The Obama administration says fewer than 27,000 signed up for federal plans on HealthCare.gov in it's first month.
The announcement comes after the man tasked with fixing the technical glitches on the site faced questioning on Capitol Hill this morning.
IT experts came front and center, taking fire from the health care law's critics on everything from the flawed website to security risks for potential users.
Critics also addressed how many visitors the system was designed to handle on day one versus how many it actually processed.
"You've got the fancy title. You're the chief information officer of the United States of America. That's a pretty big title and you didn't know about this before the biggest domestic policy program website in the history of this country has launched and you didn't know about this?" Rep. Jim Jordan, R-Ohio, said.
At the center of the firing squad was U.S. Chief Technology Officer Todd Park, now the designated point man to fix the website.
His appearance was the result of a subpeona issued by congressional Republicans, which was challenged by the White House.
Before the roll out, the administration said the system would only be able to handle 60,000 simultaneous users on the website.
Now, more than a month later, Park confirmed it can only support a fraction of that.
"Would you like to tell us for the record, what number the American people could simultaneously be on the site working on day one before the system began to time out?" Rep. Darrel Issa, D-Calif., Chairman of the Oversight & Government Reform Committee, asked.
"The system has been comfortably handling at present about 20 to 25,000 current users," Park replied.
Park said it's improving by the week, and is now able to process 17,000 registrations an hour.
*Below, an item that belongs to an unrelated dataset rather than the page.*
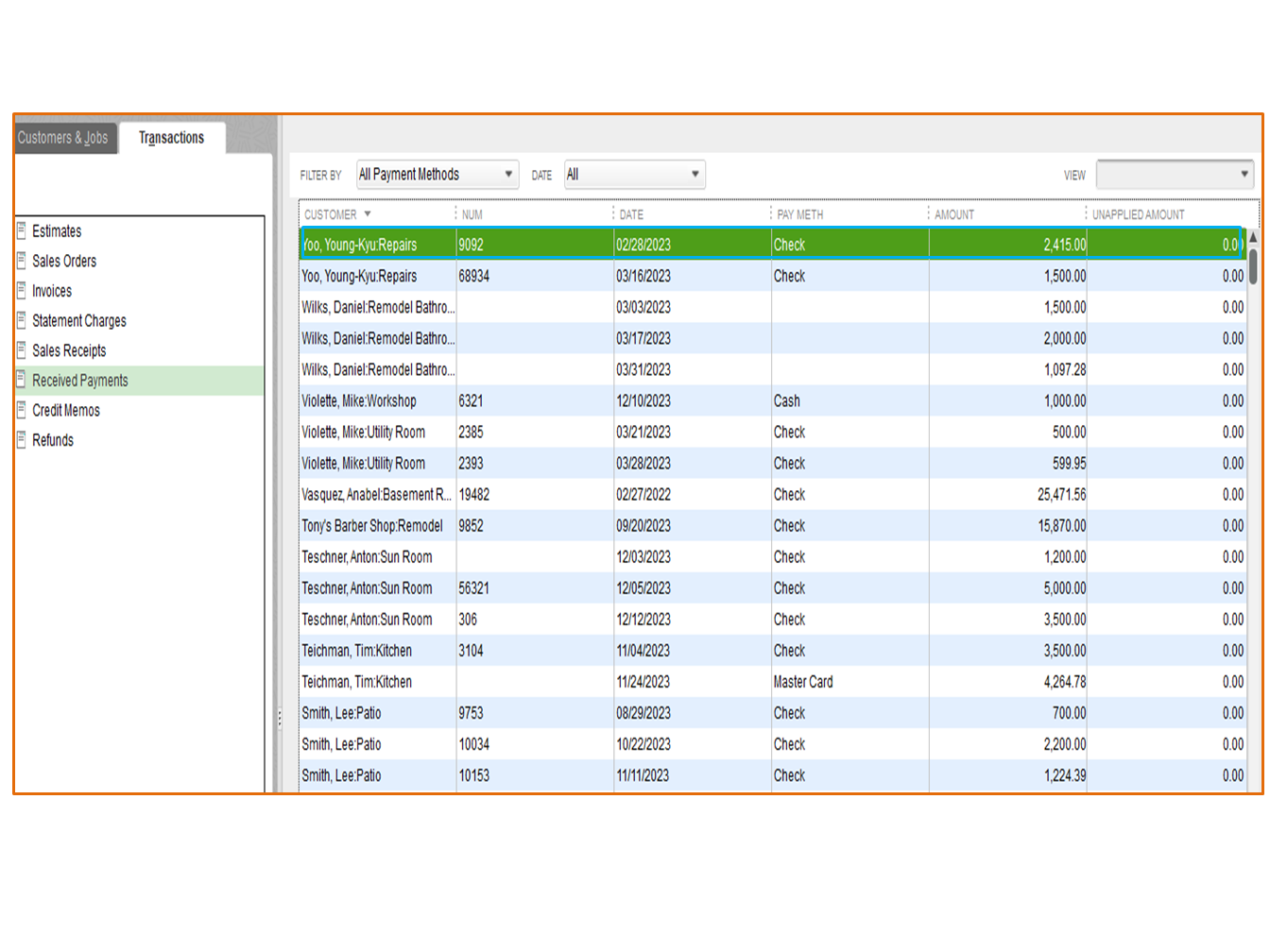Click the Estimates document icon
1270x952 pixels.
(21, 230)
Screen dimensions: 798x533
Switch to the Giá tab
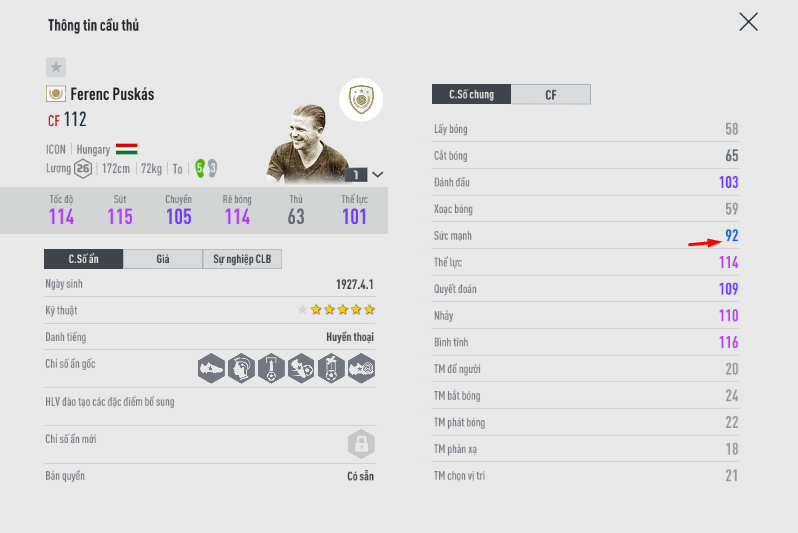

But Republicans asked why the rollout wasn't delayed if it wasn't ready for prime time.
And Democrats retorted with accusations of their own, claiming Republicans have no interest in improving Obamacare.
"Nobody in this room; nobody in this country believes Republicans want to fix this website," Rep. Elijah Cummings, D-Md., said.
Meanwhile, a government official warns the website trouble may not be fixed by the end of the month as promised, a delay that could only further hurt Obama's approval ratings.
Recent poll reports suggest the issue is already beginning to bog down the president's approval rating.
Only 39 percent now approve of his job performance, while 54 percent disapprove according to a new Quinnipiac poll.
And by a 52 to 44 percent margin, people say the president is not honest and trustworthy.